• _Prompt_:
Report each line of the records below that holds the word "agent".

[Screenshot grounding data]
^^^^^^^^

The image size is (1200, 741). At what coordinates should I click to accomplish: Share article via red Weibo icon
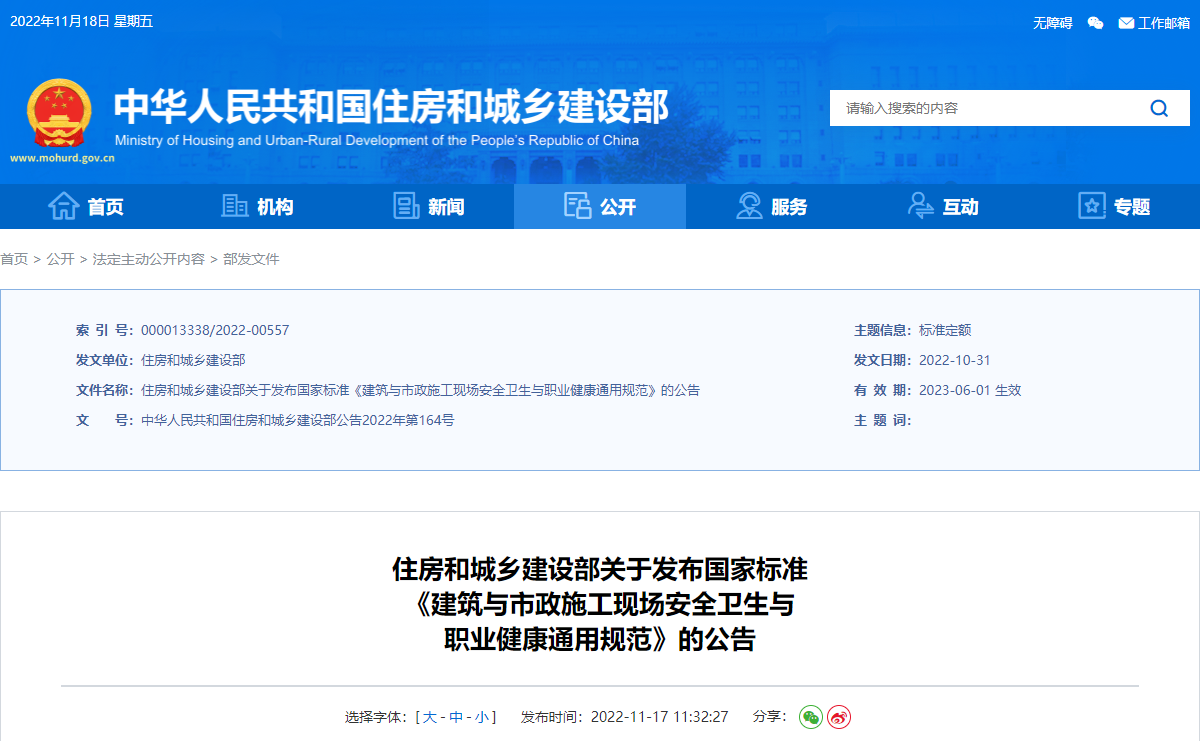tap(839, 717)
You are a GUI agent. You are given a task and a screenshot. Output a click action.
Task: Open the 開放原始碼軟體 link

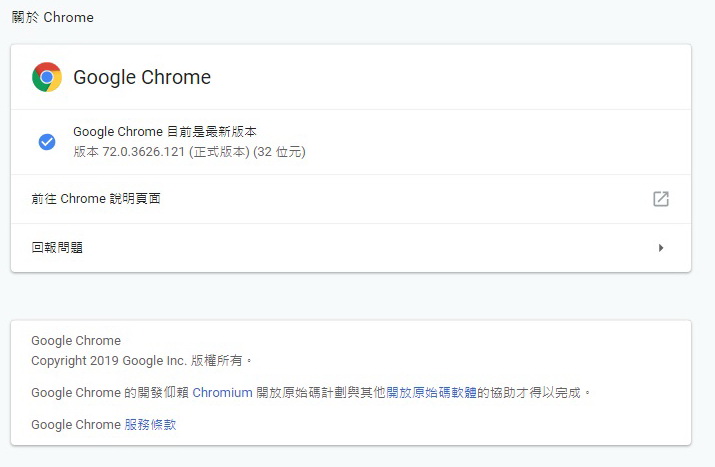[x=431, y=393]
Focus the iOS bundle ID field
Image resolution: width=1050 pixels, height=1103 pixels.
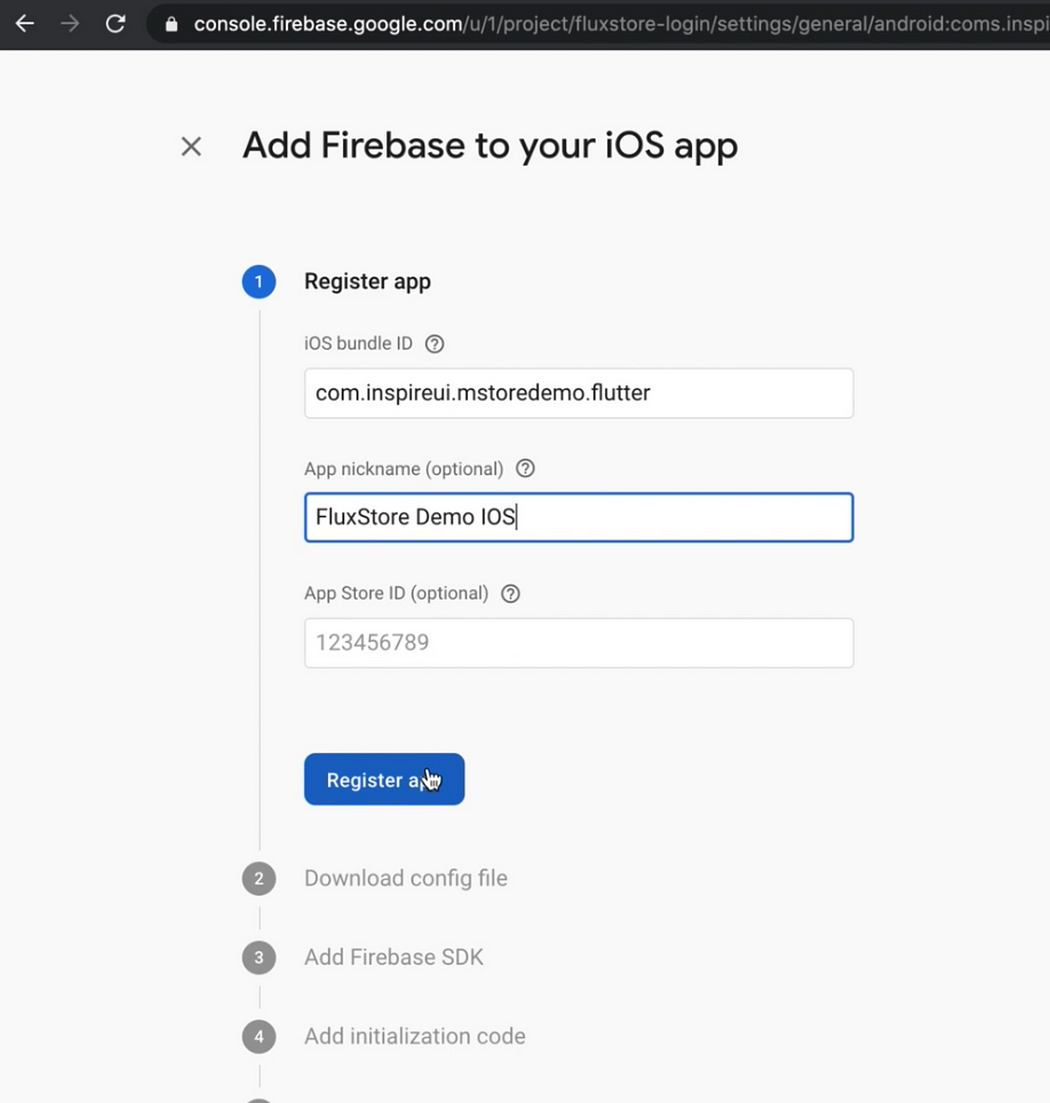578,393
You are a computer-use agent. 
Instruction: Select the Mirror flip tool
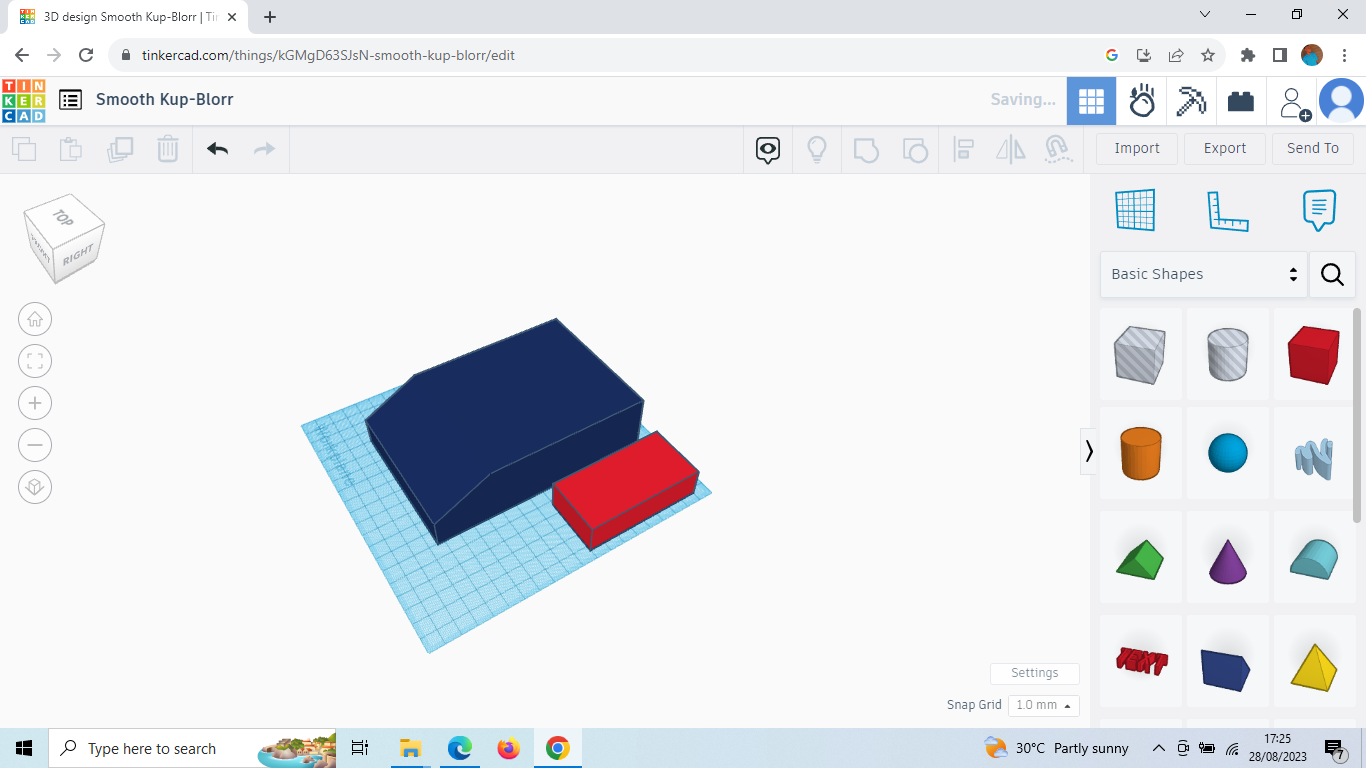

^^^^^^^^

• _Solution to this problem_:
You are a GUI agent. You are given a task and a screenshot. Output a click action.
You are a computer-use agent. 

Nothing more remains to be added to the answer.